O pai conseguiu passar as filmagens que tínhamos numa cassete VHS jurássica para dvd. São só alguns momentos dos primeiros 2/3 anos da nossa aventura no mundo dos pais e das mães.
Mas não deve haver melhor que vê-los sorrir ante as suas conversas atabalhoadas aos 2 anos de idade, ou ouvi-los gargalhar perante as suas próprias gargalhadas contagiantes com menos de 1 ano de idade.

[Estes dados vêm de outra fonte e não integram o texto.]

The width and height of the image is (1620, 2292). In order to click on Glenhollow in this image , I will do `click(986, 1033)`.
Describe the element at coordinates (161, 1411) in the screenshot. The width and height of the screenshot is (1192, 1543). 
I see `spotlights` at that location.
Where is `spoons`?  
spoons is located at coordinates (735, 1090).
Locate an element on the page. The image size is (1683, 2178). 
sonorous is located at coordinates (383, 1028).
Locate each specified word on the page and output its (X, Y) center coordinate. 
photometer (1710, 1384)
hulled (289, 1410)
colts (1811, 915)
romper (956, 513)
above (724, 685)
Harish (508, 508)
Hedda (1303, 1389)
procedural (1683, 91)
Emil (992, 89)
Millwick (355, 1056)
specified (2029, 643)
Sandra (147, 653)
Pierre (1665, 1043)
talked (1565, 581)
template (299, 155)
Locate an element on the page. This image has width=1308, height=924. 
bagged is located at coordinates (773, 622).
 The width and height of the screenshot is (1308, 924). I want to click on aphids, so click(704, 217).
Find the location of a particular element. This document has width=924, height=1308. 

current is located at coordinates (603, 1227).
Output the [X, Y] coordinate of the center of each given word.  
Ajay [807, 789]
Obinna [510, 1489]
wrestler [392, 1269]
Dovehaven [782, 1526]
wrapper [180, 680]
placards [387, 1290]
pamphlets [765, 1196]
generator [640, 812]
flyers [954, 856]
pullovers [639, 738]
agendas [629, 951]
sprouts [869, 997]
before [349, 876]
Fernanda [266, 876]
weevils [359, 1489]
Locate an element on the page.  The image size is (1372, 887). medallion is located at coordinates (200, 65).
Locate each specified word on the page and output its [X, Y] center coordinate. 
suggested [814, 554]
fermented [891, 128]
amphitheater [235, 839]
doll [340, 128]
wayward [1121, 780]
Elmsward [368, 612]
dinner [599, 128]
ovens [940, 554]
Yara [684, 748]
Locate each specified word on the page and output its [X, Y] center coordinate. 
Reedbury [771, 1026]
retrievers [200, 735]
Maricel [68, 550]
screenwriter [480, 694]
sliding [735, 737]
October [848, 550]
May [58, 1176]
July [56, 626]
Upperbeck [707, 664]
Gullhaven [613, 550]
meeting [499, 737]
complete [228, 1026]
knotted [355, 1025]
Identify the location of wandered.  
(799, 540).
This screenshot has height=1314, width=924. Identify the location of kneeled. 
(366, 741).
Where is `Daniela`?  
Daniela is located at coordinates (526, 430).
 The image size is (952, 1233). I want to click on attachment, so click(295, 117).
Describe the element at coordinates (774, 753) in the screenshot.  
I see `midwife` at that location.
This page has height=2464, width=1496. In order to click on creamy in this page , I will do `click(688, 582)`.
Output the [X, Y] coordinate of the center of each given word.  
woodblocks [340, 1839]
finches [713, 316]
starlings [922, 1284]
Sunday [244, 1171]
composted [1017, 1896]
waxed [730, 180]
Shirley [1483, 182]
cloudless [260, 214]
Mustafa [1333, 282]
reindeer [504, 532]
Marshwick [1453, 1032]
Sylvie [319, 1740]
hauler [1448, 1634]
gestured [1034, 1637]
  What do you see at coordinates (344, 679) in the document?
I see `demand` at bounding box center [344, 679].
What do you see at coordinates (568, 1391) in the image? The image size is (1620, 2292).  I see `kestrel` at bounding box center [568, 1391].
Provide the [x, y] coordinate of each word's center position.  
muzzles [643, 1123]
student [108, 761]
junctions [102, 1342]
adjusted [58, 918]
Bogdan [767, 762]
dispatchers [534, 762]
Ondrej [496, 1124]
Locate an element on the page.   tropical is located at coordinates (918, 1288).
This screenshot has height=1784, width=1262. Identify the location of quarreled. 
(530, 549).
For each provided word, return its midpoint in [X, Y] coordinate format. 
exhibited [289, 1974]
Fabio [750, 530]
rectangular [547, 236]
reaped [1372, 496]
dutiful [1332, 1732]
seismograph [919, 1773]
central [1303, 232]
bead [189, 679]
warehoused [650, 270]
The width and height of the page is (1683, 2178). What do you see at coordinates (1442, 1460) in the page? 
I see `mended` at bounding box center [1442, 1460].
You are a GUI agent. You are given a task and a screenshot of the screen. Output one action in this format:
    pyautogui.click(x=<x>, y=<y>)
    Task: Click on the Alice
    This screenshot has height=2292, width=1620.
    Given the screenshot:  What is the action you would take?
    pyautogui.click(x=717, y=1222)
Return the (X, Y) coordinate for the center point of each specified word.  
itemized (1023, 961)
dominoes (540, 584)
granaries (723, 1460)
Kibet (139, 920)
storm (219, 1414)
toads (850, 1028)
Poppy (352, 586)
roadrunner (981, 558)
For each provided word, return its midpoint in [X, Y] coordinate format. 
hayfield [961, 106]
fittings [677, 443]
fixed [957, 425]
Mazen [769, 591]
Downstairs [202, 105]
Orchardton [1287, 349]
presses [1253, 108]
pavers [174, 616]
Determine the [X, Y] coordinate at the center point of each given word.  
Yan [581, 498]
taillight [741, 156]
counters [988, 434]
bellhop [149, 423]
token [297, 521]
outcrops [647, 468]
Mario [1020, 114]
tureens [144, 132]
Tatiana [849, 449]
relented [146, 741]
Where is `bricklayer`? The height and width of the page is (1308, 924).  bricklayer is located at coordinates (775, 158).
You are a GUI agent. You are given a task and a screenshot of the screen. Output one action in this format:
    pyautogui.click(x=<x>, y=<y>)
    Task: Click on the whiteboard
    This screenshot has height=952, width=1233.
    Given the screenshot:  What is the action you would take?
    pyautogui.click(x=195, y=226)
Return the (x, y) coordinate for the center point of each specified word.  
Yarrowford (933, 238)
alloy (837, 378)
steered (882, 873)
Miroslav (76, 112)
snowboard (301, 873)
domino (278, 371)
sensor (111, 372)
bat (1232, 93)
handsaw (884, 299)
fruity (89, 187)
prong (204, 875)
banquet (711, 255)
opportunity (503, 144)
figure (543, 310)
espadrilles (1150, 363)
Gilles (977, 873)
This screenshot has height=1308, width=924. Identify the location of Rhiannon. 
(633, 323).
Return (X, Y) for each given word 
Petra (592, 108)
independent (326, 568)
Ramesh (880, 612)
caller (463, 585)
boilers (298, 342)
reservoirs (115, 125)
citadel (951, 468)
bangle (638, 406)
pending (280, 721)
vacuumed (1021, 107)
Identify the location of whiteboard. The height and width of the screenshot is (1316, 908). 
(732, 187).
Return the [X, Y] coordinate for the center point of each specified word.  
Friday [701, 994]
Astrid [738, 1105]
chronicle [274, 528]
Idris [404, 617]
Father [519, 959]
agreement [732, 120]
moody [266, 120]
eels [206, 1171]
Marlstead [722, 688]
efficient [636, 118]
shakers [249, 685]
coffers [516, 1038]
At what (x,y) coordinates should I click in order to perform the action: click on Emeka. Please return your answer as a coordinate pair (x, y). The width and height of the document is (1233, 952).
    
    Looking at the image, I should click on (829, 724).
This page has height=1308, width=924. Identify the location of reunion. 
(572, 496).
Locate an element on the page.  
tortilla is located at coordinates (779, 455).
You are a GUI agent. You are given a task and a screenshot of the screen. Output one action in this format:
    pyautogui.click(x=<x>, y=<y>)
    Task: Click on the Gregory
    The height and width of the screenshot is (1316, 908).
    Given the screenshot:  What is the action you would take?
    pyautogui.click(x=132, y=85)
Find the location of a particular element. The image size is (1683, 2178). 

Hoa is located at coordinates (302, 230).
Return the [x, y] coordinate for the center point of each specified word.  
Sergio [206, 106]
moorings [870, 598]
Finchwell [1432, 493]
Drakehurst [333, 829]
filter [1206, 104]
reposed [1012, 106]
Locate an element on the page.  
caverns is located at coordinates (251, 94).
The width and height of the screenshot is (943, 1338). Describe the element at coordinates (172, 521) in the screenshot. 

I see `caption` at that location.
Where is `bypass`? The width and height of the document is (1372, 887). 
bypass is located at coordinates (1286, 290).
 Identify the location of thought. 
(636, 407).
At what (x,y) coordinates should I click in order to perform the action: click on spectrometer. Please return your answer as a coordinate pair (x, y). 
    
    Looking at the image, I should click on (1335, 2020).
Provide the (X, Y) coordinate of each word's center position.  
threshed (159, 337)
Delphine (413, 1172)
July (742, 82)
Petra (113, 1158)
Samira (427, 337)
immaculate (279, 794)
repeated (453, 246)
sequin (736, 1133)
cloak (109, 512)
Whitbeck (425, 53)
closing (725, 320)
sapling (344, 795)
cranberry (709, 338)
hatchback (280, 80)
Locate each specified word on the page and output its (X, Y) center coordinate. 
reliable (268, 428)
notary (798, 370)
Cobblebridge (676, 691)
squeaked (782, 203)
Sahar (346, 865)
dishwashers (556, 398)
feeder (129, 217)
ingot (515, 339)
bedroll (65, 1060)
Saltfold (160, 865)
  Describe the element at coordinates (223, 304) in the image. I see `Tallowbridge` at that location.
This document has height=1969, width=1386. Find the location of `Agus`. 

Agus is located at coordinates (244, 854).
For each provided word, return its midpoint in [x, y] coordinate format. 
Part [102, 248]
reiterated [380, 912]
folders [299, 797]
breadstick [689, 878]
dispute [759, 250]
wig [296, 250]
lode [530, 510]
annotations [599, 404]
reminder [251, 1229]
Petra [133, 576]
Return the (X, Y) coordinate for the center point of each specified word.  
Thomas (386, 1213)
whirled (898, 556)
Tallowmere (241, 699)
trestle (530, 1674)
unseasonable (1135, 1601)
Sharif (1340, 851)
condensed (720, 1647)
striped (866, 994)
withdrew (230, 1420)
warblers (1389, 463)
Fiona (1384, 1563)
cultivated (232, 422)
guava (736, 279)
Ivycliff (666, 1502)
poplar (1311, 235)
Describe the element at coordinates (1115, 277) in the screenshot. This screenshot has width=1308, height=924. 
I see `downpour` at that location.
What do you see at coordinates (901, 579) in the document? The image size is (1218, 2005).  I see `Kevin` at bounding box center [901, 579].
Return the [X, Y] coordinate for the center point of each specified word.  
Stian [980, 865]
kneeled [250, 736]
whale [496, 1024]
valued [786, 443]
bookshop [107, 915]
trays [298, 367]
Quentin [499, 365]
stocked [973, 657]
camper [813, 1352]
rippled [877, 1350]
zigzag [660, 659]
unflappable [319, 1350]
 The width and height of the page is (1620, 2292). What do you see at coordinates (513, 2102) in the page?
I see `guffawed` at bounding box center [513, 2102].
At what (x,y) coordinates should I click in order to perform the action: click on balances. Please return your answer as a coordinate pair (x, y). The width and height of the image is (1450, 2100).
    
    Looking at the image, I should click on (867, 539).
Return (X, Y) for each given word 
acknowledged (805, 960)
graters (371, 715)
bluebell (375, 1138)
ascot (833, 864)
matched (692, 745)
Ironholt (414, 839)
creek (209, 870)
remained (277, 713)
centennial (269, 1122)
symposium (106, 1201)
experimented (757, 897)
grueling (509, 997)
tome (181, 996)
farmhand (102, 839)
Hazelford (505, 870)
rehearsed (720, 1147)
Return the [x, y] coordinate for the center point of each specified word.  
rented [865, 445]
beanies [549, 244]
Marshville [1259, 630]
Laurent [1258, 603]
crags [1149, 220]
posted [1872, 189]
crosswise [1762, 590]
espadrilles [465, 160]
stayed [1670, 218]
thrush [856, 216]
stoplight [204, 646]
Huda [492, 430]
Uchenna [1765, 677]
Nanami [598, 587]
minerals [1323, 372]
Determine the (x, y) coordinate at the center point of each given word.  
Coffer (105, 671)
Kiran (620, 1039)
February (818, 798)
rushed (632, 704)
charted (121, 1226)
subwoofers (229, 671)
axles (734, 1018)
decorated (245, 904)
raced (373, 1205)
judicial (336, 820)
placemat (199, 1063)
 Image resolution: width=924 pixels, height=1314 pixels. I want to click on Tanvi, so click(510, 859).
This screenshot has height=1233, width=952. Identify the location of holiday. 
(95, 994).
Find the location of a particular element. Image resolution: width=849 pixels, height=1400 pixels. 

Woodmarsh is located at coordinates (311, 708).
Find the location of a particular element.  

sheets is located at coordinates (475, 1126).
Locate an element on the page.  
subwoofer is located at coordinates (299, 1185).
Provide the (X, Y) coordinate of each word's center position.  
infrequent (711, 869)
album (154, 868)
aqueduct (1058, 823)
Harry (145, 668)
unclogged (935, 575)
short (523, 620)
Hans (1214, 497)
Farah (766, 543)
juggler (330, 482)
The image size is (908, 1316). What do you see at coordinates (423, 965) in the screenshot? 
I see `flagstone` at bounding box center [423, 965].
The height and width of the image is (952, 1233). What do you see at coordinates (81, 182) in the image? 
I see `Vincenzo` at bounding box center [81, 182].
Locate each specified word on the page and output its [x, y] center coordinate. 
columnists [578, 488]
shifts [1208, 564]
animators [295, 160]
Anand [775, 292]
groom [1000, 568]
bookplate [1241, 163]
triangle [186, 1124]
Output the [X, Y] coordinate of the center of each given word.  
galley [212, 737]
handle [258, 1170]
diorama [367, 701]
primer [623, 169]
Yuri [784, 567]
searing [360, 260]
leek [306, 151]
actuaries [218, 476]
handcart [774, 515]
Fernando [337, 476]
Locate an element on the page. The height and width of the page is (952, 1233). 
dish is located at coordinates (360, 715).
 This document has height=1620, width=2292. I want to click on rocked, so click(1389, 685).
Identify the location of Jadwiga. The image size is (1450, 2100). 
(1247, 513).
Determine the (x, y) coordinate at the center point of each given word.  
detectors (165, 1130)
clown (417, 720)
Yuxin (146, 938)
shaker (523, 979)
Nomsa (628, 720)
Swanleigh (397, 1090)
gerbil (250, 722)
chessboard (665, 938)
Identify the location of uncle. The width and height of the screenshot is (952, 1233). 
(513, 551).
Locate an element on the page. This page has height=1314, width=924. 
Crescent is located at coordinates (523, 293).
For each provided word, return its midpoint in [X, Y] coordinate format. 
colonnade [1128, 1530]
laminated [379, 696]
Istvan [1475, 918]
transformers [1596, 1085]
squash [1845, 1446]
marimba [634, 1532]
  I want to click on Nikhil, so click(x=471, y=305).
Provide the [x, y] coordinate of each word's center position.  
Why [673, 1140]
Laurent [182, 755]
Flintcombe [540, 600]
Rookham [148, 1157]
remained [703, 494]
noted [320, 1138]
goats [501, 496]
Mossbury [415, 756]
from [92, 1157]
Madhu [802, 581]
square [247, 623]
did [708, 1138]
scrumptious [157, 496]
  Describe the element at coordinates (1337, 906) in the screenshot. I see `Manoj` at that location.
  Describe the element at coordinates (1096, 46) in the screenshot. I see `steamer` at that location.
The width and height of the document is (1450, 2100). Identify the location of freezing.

Ver que já se passaram tantas coisas e que nós já partilhámos tantos momentos e que já embarcámos em tantas montanhas russas emocionais e sobrevivemos.
Que afinal já fui muito mais gorda e ele não deixou de olhar para mim.
Que ele afinal sempre teve um sentido de humor idiota, e que eu gosto dele assim.
Que os meus miúdos, estes projectos de gente crescida, já foram espontaneamente deliciosos, de sorrisos fáceis, com bochechas gordas e mãos agitadas a borboletear.
Não consigo explicar a sensação, mas olho para aquelas pessoas que fomos nós e 9 anos parecem ter sido mil.
Esta é a força do nosso amor. Do meu amor.